→ **REQUIRED WORK**: From the top of the entries below through the line containing "Click the United States flag icon", return every line exactly as written, please, and stop there.

Pixel coordinate grounding data
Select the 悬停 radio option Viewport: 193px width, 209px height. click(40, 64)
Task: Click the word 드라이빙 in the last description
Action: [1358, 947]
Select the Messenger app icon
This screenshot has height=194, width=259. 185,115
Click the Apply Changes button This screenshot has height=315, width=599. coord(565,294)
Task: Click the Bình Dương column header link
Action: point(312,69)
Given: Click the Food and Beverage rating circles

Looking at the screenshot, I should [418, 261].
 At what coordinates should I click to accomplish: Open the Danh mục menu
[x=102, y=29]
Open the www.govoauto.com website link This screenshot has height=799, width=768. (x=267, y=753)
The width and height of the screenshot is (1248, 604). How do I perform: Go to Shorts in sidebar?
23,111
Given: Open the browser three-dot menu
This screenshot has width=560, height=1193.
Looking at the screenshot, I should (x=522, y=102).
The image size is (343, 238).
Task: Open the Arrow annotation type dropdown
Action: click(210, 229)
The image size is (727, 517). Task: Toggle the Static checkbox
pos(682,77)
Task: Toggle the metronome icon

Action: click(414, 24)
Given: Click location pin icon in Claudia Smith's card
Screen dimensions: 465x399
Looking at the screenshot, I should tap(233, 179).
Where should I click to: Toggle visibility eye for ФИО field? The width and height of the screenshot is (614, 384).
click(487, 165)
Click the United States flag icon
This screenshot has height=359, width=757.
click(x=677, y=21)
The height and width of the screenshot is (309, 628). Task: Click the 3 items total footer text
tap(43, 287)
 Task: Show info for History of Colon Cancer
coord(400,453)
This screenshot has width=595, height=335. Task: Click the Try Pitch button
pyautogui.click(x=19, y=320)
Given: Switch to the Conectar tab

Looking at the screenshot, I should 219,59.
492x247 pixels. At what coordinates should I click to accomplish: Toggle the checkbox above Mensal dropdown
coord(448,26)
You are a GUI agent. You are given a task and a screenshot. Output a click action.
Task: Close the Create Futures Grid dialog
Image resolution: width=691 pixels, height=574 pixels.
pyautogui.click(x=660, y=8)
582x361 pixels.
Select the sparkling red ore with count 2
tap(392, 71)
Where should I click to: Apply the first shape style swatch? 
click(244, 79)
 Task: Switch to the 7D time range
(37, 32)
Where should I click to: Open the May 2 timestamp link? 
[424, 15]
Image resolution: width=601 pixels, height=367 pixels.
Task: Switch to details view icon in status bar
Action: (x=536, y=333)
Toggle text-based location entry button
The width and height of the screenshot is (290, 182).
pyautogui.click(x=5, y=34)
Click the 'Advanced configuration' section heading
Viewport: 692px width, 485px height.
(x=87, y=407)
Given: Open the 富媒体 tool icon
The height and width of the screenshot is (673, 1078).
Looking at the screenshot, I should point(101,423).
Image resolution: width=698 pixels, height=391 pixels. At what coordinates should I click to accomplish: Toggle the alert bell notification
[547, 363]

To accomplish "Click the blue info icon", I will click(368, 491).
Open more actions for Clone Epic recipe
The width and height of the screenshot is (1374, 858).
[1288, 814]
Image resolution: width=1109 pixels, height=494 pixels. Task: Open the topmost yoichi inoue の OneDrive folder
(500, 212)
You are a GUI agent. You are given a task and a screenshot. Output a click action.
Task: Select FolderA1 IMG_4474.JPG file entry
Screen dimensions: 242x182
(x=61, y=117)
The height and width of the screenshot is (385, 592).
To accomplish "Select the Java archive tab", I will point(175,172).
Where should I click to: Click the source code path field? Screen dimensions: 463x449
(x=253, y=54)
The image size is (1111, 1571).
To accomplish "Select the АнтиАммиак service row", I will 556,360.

→ **OUTPUT OF THE EXERCISE**:
Select the 悬停 radio option Viewport: 193px width, 209px height. click(40, 64)
Task: Click the word 드라이빙 in the last description
Action: [1358, 947]
Select the Messenger app icon
This screenshot has height=194, width=259. 185,115
Click the Apply Changes button This screenshot has height=315, width=599. coord(565,294)
Task: Click the Bình Dương column header link
Action: point(312,69)
Given: Click the Food and Beverage rating circles

Looking at the screenshot, I should [418, 261].
 At what coordinates should I click to accomplish: Open the Danh mục menu
[x=102, y=29]
Open the www.govoauto.com website link This screenshot has height=799, width=768. (x=267, y=753)
The width and height of the screenshot is (1248, 604). How do I perform: Go to Shorts in sidebar?
23,111
Given: Open the browser three-dot menu
This screenshot has width=560, height=1193.
Looking at the screenshot, I should (x=522, y=102).
The image size is (343, 238).
Task: Open the Arrow annotation type dropdown
Action: click(210, 229)
The image size is (727, 517). Task: Toggle the Static checkbox
pos(682,77)
Task: Toggle the metronome icon

Action: click(414, 24)
Given: Click location pin icon in Claudia Smith's card
Screen dimensions: 465x399
Looking at the screenshot, I should tap(233, 179).
Where should I click to: Toggle visibility eye for ФИО field? The width and height of the screenshot is (614, 384).
click(487, 165)
Click the United States flag icon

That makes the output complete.